We wanted to share a few of the research pieces and notable news stories that caught our eye in the past week. We hope you find it interesting and useful.

·  "CCP: Who makes up the party" The Lowy Institute

Demography is destiny, as is said – and the numbers in China make for a compelling story. In a series of charts and graphs, the Lowy Institute shows who makes up today's Chinese Communist Party and its senior ranks. The short version: It is overwhelmingly male and well over 60 years old.

 

·  "Interpreting Chinese Economic Policy: Another Brief Guide"  by Derek Scissors/American Enterprise Institute

Chinese economic policy is seen as increasingly important, including to global investors. But transparency has not risen in tandem, and policy is frequently misinterpreted. Here is a guide to understanding China's economic and monetary policy more clearly.

 

·  "Global Economic Turmoil Calls for a Modernized Global Financial Architecture to Address Needs of the Most Vulnerable Countries"  by David McNair, Executive Director at ONE.org and nonresident scholar at the Carnegie Endowment for International Peace

·       The author argues that, unfortunately, those Western governments with decision-making power and resources to help vulnerable countries respond to the polycrisis are not inclined to use it, given domestic cost-of-living crises in G7 nations, the ongoing conflict in Ukraine, and limited domestic political appetite for international initiatives.

 

·  Russia’s Defense Industry Growing Increasingly Turbulent” Jamestown Foundation

Moscow has actively tried to restore at least part of its arms lost in Ukraine after almost nine months of its bloody war. The Russian national defense budget has skyrocketed. However, the true reality of the current state of affairs appears to be rather complicated for the Kremlin. Even the trillions of additional rubles will make its defense industry less productive and efficient in the short term due to a number of critical difficulties.

 

·  Putin’s Fear of Retreat – How the Cuban Missile Crisis Haunts the Kremlin"  Foreign Affairs

History matters and Russian President Vladimir Putin knows it. Putin has closely studied the detailed events of the Cuban Missile Crisis. He understands that then-Soviet leader Nikita Khrushchev was the one who backed down -- not President Kennedy – leading to Khrushchev's removal from office less than two years later. Putin recently spoke of the Cuban Crisis and is clearly desperate to avoid a similar fate.

 

Chart of the Week: We Reached 8 Billion People Last Week… But Population Growth is Starting to Slow, and India Will Surpass China: 

According to estimates from the United Nations, the world's population surpassed 8 billion people this past week.

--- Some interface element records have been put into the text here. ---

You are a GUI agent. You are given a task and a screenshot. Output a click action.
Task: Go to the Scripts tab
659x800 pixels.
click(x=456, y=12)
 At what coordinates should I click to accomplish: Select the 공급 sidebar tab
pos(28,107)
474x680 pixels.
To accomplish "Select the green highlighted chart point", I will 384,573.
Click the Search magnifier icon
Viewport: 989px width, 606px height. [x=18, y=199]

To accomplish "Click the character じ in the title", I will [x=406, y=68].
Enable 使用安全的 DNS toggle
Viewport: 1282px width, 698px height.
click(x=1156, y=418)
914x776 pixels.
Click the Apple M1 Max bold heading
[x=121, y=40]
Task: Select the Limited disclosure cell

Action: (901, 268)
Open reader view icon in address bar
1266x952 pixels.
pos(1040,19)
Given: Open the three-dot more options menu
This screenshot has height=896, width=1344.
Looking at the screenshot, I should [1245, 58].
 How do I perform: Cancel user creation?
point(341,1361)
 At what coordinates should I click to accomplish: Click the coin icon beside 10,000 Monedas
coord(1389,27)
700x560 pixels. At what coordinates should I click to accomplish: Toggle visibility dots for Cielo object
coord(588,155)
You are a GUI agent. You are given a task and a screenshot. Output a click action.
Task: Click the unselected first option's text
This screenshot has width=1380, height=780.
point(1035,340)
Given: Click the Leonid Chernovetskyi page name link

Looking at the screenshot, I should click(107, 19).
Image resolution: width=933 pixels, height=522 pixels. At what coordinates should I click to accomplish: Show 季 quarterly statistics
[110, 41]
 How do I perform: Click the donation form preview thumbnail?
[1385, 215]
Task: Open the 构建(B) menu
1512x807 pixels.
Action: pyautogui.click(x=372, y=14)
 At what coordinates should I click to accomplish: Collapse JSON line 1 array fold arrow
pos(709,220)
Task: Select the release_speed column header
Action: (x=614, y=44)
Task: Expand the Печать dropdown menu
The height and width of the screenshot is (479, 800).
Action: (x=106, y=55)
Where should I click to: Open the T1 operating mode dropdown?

While populations in sub-Saharan Africa are expected to continue growing substantially over the next 30 years, the annual global population growth rate is now at its slowest pace since 1950 – and moving into negative rates in many advanced economies. Additionally, India will become the most populous country in 2023, overtaking China. By 2050, India's population will be 1.7 billion to China's 1.3 billion.